Personal information
- Full name: Frederick Charles Baines
- Born: 12 November 1941 (age 84) Preston, Lancashire, England
- Batting: Left-handed
- Bowling: Right-arm medium

Domestic team information
- 1963–1977: Berkshire

Career statistics
| Competition | LA |
| Matches | 3 |
| Runs scored | 8 |
| Batting average | – |
| 100s/50s | –/– |
| Top score | 4* |
| Balls bowled | 221 |
| Wickets | 2 |
| Bowling average | 58.00 |
| 5 wickets in innings | – |
| 10 wickets in match | – |
| Best bowling | 2/43 |
| Catches/stumpings | 1/– |
- Source: Cricinfo, 22 September 2010

= Frederick Baines (cricketer) =

English cricketer

Frederick Charles Baines (born 12 November 1941) is a former English cricketer. Baines was a left-handed batsman who bowled right-arm medium pace. He was born at Preston, Lancashire.

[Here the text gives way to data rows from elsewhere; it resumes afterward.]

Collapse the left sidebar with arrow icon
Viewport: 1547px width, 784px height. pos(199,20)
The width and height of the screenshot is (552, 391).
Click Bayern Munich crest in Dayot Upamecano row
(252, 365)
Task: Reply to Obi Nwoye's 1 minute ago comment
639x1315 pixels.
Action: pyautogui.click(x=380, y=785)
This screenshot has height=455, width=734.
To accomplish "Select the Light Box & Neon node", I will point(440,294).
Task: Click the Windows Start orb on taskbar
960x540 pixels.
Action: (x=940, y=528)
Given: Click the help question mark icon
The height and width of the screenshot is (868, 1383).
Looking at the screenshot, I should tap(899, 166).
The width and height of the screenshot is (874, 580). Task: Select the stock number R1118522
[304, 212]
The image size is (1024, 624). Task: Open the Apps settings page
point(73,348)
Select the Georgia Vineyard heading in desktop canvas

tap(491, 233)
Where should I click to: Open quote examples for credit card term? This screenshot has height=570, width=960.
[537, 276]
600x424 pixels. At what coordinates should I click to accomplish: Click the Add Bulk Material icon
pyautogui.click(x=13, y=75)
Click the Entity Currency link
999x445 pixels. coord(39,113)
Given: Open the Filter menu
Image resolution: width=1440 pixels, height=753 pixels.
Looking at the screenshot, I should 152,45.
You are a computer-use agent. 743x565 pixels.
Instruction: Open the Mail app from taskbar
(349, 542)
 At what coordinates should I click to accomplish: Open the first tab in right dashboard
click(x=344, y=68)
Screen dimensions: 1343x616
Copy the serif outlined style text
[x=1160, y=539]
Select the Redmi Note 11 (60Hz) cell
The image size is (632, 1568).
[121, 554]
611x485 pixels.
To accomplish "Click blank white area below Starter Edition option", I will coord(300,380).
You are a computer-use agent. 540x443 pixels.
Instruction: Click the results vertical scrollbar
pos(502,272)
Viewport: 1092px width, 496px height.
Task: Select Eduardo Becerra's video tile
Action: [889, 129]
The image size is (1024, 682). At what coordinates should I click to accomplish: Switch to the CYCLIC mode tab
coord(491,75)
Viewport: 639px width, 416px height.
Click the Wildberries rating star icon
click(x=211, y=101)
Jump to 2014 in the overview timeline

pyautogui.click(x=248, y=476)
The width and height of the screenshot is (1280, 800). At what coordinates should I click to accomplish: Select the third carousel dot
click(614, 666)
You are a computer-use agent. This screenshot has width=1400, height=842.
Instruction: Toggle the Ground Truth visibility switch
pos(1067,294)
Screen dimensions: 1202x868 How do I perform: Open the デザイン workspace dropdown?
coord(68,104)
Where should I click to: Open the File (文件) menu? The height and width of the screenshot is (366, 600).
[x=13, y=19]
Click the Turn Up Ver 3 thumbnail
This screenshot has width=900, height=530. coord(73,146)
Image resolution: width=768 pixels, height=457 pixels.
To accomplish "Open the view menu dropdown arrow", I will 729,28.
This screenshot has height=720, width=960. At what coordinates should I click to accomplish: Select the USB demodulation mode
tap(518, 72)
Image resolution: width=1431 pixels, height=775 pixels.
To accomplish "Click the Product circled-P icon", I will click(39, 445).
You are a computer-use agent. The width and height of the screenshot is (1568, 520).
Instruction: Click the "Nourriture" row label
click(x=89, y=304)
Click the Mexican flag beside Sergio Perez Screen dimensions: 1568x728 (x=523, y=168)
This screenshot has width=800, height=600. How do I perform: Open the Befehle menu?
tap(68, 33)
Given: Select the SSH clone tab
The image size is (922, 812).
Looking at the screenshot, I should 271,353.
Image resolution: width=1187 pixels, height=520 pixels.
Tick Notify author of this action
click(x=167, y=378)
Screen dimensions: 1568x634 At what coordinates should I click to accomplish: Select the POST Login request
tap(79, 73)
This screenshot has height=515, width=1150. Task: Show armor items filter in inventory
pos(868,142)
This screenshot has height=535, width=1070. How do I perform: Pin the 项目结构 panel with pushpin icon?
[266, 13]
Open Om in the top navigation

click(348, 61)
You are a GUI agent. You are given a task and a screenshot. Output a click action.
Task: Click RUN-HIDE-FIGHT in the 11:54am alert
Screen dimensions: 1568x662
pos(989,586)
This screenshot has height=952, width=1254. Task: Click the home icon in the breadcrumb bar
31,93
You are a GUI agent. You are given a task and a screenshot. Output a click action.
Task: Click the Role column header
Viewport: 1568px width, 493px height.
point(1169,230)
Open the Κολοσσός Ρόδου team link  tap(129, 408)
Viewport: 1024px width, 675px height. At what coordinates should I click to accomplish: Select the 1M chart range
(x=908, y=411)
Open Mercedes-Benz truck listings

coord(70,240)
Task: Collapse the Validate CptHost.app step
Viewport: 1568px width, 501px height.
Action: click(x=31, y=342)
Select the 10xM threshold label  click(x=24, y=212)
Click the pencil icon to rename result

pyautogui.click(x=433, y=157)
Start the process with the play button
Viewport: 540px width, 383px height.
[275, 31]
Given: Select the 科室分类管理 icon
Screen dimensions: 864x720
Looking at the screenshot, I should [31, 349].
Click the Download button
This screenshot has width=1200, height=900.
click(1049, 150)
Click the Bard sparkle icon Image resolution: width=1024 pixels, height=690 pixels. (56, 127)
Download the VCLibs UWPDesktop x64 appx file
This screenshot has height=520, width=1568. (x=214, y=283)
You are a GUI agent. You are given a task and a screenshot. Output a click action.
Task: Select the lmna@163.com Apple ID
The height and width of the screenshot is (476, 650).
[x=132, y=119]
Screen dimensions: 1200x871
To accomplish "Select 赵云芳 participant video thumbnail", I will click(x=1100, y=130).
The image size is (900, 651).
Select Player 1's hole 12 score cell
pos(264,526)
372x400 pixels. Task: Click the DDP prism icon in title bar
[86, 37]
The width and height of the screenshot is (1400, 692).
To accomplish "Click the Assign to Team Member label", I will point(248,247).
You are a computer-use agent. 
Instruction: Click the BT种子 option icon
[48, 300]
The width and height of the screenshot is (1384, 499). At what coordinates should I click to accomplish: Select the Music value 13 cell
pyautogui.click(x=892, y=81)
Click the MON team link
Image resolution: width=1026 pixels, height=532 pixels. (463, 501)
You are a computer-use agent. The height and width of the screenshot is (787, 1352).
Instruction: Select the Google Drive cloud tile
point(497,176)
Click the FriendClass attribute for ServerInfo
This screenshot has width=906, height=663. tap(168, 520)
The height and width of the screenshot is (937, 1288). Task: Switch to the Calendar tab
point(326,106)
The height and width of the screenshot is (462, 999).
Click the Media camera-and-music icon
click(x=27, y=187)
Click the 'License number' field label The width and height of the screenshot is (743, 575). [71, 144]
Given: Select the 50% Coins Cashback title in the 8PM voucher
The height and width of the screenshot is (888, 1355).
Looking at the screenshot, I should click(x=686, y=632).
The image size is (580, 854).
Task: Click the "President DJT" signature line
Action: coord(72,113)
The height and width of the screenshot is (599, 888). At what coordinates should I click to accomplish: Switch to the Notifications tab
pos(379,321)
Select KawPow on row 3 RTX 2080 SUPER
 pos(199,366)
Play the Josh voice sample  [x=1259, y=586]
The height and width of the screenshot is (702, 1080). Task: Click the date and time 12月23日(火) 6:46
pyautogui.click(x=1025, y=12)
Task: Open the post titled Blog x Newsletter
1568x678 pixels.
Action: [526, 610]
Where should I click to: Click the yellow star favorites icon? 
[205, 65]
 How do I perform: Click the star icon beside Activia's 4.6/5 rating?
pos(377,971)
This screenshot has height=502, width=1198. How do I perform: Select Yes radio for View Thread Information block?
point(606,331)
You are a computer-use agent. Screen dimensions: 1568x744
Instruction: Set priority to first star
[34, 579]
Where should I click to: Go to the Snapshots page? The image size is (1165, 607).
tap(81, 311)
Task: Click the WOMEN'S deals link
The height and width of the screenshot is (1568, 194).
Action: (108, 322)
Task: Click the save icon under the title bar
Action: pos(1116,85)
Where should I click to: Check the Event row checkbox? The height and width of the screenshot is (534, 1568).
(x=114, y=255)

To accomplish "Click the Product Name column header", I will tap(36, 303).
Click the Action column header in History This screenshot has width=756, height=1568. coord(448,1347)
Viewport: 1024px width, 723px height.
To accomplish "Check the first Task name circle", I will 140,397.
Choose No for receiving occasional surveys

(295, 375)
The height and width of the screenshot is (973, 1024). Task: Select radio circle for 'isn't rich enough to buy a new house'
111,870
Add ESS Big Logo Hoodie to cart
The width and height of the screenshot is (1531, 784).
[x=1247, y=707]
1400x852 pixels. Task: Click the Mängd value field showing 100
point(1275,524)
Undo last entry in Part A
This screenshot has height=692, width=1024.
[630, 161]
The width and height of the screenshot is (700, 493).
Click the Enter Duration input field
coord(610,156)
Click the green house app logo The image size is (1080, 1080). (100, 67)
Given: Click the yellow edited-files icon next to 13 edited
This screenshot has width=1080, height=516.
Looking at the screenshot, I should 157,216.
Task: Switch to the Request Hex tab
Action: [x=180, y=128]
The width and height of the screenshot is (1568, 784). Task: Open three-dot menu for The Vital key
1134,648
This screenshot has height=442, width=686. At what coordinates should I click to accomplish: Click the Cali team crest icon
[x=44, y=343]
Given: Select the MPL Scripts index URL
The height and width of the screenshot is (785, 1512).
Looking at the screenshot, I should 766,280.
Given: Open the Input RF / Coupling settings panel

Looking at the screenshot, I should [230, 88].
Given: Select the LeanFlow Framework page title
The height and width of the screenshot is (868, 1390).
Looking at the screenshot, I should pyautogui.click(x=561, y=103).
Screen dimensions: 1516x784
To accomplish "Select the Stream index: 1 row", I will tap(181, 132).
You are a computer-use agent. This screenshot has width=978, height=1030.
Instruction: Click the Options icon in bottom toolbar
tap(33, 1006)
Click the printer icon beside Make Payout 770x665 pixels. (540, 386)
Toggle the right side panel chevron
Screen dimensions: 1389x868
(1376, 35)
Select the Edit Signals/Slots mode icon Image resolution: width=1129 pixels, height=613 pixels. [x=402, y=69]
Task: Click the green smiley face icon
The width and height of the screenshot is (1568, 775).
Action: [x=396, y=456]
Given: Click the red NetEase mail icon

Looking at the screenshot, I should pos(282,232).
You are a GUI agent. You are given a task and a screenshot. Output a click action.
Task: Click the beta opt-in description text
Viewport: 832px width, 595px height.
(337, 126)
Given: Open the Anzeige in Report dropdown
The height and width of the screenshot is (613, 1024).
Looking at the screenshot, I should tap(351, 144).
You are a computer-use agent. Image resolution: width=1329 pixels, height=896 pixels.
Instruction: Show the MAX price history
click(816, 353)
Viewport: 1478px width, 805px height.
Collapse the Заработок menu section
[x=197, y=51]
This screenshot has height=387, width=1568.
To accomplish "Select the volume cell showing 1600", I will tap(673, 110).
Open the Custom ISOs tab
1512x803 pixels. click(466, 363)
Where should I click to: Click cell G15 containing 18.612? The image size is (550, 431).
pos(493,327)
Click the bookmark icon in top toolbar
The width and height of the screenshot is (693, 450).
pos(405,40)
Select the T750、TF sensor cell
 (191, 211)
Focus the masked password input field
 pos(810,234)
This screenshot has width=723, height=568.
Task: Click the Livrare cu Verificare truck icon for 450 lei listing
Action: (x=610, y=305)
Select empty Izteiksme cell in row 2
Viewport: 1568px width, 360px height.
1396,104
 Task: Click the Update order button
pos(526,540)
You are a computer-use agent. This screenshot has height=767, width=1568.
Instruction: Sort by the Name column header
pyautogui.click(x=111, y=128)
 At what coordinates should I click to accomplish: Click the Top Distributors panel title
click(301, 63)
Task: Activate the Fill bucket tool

Baines made his Minor Counties Championship debut for Berkshire in 1963 against Devon. From 1963 to 1977, he represented the county in 53 Minor Counties Championship matches, the last of which came in the 1977 Championship when Berkshire played Dorset.

Additionally, he also played List-A matches for Berkshire. His List-A debut for the county came against Somerset in the 1965 Gillette Cup. From 1965 to 1966, he represented the county in 3 matches, with his final List-A match coming when Berkshire played Gloucestershire in the 2nd round of the 1966 Gillette Cup at Church Road Cricket Ground, Reading. In his 3 matches, he scored 8 runs, with all his innings being not outs, with a high score of 4*. With the ball he took 2 wickets at a bowling average of 58.00, with best figures of 2/43.